Copyright @copyright{} 2018 Jan (janneke) Nieuwenhuizen@*
Copyright @copyright{} 2019 Timothy Sample@*

Permission is granted to copy, distribute and/or modify this document
under the terms of the GNU Free Documentation License, Version 1.3 or
any later version published by the Free Software Foundation; with no
Invariant Sections, no Front-Cover Texts, and no Back-Cover Texts.  A
copy of the license is included in the section entitled ``GNU Free
Documentation License''.
@end copying

@dircategory Basics
@direntry
* Gash: (gash).       Guile As SHell.
* gash: (gash)Invoking gash.       Running Gash, a shell written in Scheme.
@end direntry

@titlepage
@title Gash Reference Manual
@subtitle A POSIX-compatible shell written in Guile Scheme.
@author The Gash developers

@page
@vskip 0pt plus 1filll
Edition @value{EDITION} @*
@value{UPDATED} @*

@insertcopying
@end titlepage

@contents

@c *********************************************************************
@node Top
@top Gash

This document describes Gash version @value{VERSION}, a
POSIX-compatible shell written in Guile Scheme.

@menu
* Introduction::                What is Gash about?
* Using Gash::                  How to use Gash as a shell.
* Hacking with Gash::           How to use Gash as a Scheme library.
* GNU Free Documentation License::  The license of this manual.
@end menu

@c *********************************************************************
@node Introduction
@chapter Introduction

Gash is a POSIX-compatible shell written in Guile Scheme.  It has two
goals: bootstrapping GNU Bash and exposing the shell to Scheme.  In
the following sections we will unpack that definition and explain all
of its constituent parts.


@node What is a POSIX-compatible shell?
@section What is a POSIX-compatible shell?

**STORED ROWS**
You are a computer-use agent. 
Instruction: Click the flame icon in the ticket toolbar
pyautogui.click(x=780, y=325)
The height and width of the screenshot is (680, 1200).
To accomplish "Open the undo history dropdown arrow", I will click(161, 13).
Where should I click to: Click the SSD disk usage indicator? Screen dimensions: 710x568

...

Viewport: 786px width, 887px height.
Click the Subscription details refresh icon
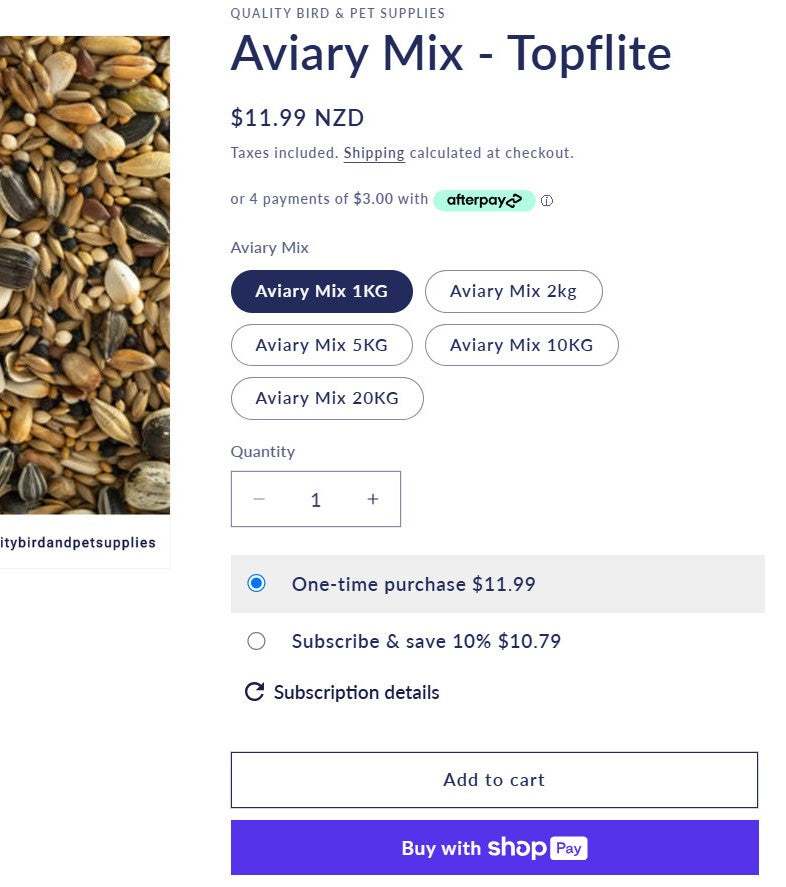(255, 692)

---

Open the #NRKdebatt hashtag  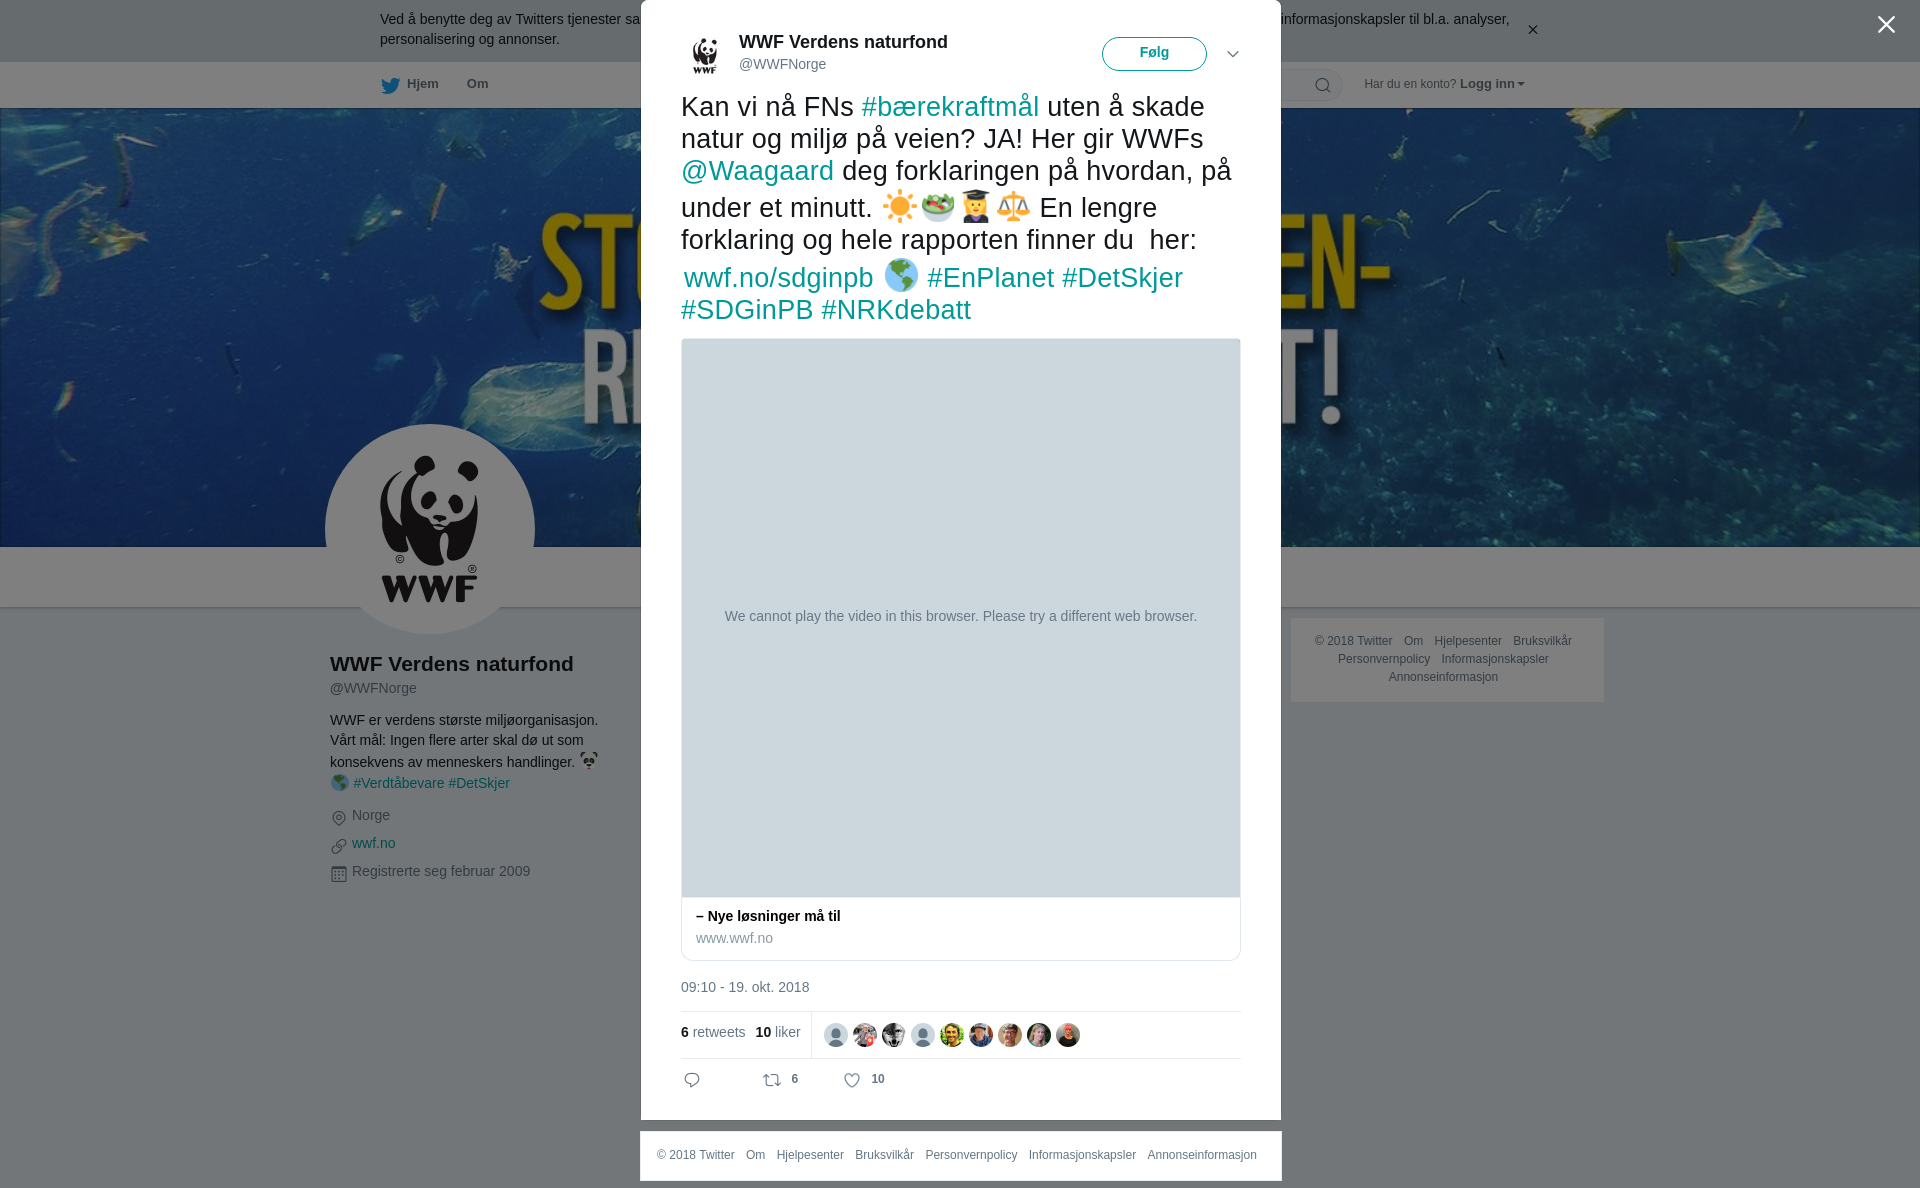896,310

**WHAT TO WORK ON**
Write the next part of the Gash manual excerpt, picking up after its final line, the section heading "What is a POSIX-compatible shell?" The items come from a separate source unrelated to the Gash manual excerpt.

**RESULT OF THE TASK**
When talking about operating systems, a @dfn{shell} refers to the
day-to-day user interface that a person would use to interact with the
system.  That's what you might learn in computer science school, but
in popular usage ``shell'' refers to a very particular type of
interface---the one that developed along with the Unix operating
system.  The Unix shell is a command-line interface designed mostly
for invoking programs and connecting programs together.  Although we
provide a whirlwind tour of shell features in @ref{Using Gash}, this
manual is not a good general introduction to using a Unix-like shell.
For that, try
@url{http://write.flossmanuals.net/command-line/introduction/,
Introduction to the Command Line}.

So now we know what a @emph{Unix} shell is, but what is a
@emph{POSIX-compatible} shell?  Over time, Unix inspired many similar
systems, all of which were mostly the same, but not quite compatible
with one another.  What worked on one Unix-like operating system might
not work on another.  To make it easier to write portable software,
everyone got together and described a minimal set of features that all
Unix-like systems should provide.  They called it the @dfn{Portable
Operating System Interface}, or @dfn{POSIX} for short.  Being a
@emph{POSIX-compatible} shell means that Gash should have at least all
of the features required by POSIX.@footnote{Note that Gash is merely
POSIX-compatible and @emph{not} POSIX-certified.  This means we try
our best, but we have not gotten an official stamp of approval from
The Open Group, who owns the POSIX trademark and administers a
certification program.}


@node What is Guile Scheme?
@section What is Guile Scheme?

@dfn{Scheme} is a cool programming language from the 70's.  It is a
very conceptually simple dialect of @dfn{Lisp}---a cool programming
language from the 50's.  Why are we interested in using such an old
programming language?  There are two reasons.  The first is that even
by modern standards, Scheme is a very expressive, high-level language.
Writing in such a language is a pleasure.  The second reason is that
Scheme's simplicity makes it well-suited to the bootstrapping task
(@pxref{What of Bash and its bootstraps?}).

@dfn{Guile} is a particular implementation of Scheme.  It is the
official extension language of the GNU project.  There are many
implementations of Scheme, but Guile is our choice mainly out of a
desire to integrate nicely with the GNU Guix project, which is also
written in Guile.


@node What of Bash and its bootstraps?
@section What of Bash and its bootstraps?

One of the most important functions of Gash is to bootstrap GNU Bash
(@pxref{What is Bash?,,, bash, Bash Reference Manual}).
@dfn{Bootstrapping} is, briefly, going from having no software to
having software.  What makes it hard is that you usually use software
to build software, and that snake has a habit of eating its own tail.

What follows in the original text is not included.